Filter stages need access to `node_type`, `timestamp`, `key`, etc.
Options:
- (a) Expand StoreView with `node_meta()` returning a lightweight struct
- (b) Filter stages require `&Store` directly (not trait-polymorphic)
- (c) Add `fn node(&self, key: &str) -> Option<NodeRef>` to StoreView
Option (b) is simplest for now — agents always use a full Store. The
search hook (MmapView path) doesn't need agent filters. We can
generalize to (c) later if MmapView needs filter support.
For Phase 1, filter stages take `&Store` and the pipeline runner
dispatches: algorithm stages use `&dyn StoreView`, filter/transform
stages use `&Store`. This keeps the fast MmapView path for interactive
search untouched.
## Open Questions
1. **Separator agent**: Its "interference pairs" selection doesn't fit
the filter model cleanly. Best option is a custom generator stage
`interference-pairs,min_sim=0.5` that produces pair keys.
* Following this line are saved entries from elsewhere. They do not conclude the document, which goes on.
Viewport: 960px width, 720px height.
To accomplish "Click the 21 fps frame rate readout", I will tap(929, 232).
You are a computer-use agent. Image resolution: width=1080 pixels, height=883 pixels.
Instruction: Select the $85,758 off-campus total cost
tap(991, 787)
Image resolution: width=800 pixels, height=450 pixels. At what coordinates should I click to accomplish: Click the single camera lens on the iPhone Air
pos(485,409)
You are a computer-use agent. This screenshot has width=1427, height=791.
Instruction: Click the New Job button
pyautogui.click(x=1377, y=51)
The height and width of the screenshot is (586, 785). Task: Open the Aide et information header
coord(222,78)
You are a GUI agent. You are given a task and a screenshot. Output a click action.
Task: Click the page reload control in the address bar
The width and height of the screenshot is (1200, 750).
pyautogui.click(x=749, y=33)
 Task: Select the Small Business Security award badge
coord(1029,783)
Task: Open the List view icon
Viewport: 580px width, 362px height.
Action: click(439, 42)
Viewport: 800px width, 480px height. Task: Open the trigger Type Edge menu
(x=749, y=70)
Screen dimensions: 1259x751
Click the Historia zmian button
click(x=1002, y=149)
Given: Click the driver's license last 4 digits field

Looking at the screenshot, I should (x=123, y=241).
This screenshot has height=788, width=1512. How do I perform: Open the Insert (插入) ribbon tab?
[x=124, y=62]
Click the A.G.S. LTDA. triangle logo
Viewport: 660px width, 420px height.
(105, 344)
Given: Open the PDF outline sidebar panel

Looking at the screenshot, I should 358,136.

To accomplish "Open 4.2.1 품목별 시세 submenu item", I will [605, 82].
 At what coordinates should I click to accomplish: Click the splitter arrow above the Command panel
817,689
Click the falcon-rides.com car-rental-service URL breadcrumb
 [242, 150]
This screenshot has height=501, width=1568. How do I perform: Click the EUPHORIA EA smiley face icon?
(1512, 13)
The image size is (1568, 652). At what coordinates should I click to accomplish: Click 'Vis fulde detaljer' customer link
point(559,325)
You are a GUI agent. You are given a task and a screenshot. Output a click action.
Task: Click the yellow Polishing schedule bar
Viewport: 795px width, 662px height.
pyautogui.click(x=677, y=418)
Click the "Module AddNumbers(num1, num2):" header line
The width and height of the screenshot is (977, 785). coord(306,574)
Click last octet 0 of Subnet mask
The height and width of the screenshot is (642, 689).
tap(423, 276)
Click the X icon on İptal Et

2. **Priority scoring**: `sort:priority` calls `consolidation_priority()`
which needs graph + spectral. This is a transform that needs the
full pipeline context — treat it as a "heavy sort" that's allowed
to compute.
3. **Duration syntax**: `7d`, `24h`, `30m`. Parse with simple regex
`(\d+)(d|h|m)` → seconds.
4. **Negation**: Prefix `!` on predicate: `!type:episodic`.
5. **Backwards compatibility**: Current `-p spread` syntax must keep
working. The parser tries algorithm names first, then predicate
syntax. No ambiguity since algorithms are bare words and predicates
use `:`.
6. **Stage ordering**: Generators must come first (or the pipeline
starts with implicit "all"). Filters/transforms can interleave
freely with algorithms. The runner validates this at parse time.